Quickstart
Step-by-step guide to building your first website in Elements.
Follow our step-by-step guide to building your first website in Elements.
5-Minute Quick Start Guide
If you're new to Elements, this 5-minute quick start guide will help you get started building your first page, fast! In the video, we'll show you how to build a page using Templates, and navigate a pre-built marketplace project.
Building Your First Website: A Brief Outline
This walkthrough was written by Tom Hogan on the Elements Forum — Thanks Tom 👋
In a new blank Project:
Choose your fonts (family and sizes).
Establish your brand colours at a minimum, more colour choices if necessary.
Choose your breakpoint sizes.
The above are all style issues, but if they’re not in the Theme, then you’re going to have lots of issues downstream.
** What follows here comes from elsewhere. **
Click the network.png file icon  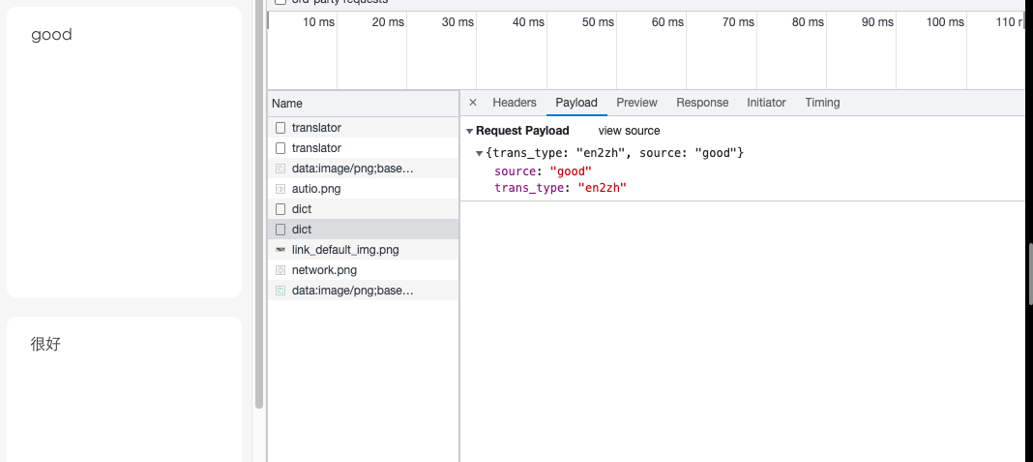(x=280, y=270)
Look at what other sites do as examples to get ideas for Theme. Looking at the free projects is one way of seeing how they’re set up in the theme.
On your home page, create the following Component structure: (a) Menu, (b) Container, (c) Footer. Keep tweaking your menu and footer until you like them, then make them globals. It’s possible that you might want to put Flex/Grid in the Container between them that will be consistent across pages, if so, do that next.
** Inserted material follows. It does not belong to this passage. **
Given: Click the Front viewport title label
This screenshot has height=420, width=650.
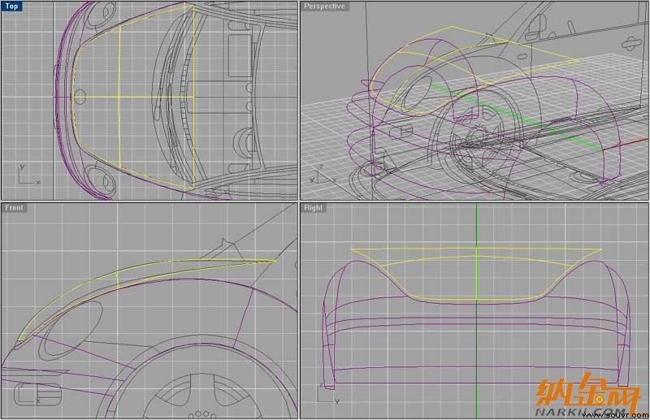Looking at the screenshot, I should [x=14, y=207].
Establish your basic page structure (you can add to it later) with blank pages that are named (home, blog, gallery, contact, etc.). You can add sub-pages later. Add the Header/Container/Footer construct to each page.
For as many of the SVG, JPG, PNG, and other assets you’re going to use on the site, build out the Resources section with a folder structure that matches the page structure you just created (e.g. /resources/images/page/resource.xxx).
If you’re going to use the CMS, add the necessary folders and files (ala Microblog), plus make sure you add a Posts page and an Authors page to the structure you built in #5.
Design away with the Essentials add-on and the built-in Components. Some say start by getting all pages right for mobile first, then using breakpoint overrides to change design as the screen size goes up. Some of us do it the opposite way. But pick a direction! Get things right at the min or max size, then work your way to the other end.
Add your content to the Essentials and Components you used in #7 (I always start with the default lorem ipsum content because I’m worried about style first, content second, when designing a site. Likewise, add your beginning CMS content.
Do a complete and thorough Preview walk-thru of your site.
And throughout: file, folder, page, and resource names should be all lowercase, no spaces, hyphen-instead of space if you need it.
An Introduction to the Elements Interface
While the following video doesn’t cover every feature available in Elements, it offers a clear, high-level overview of the app’s layout and workflow. You’ll get a feel for how to add components to a page, how the editing interface is organized, and how to start building a website.
Think of this video as a quick tour to help you get comfortable with the basics. Once you’ve watched it, you’ll be ready to dive deeper and explore all the powerful options Elements has to offer.
Ready-Made Projects to Explore and Use
Elements has a large selection of free ready-made projects to choose from that are perfect for getting your website up and running quickly. Whether you want to launch something fast or learn by exploring how others have built their pages, these Projects are a great way to dive in and get inspired.

Optimize Media before import into Elements
It’s always a good idea to prepare and optimize your media for the web before importing it, especially large files like videos, audio, and high-res images. Uncompressed or oversized files can quickly inflate your project size and slow things down, both in the app and for your site visitors.
In general, we'd recommend:
Compressing images using tools like Squash, TinyPNG or ImageOptim.
Optimizing videos for the web using formats like MP4 (H.264) and reducing resolution/bitrate where possible.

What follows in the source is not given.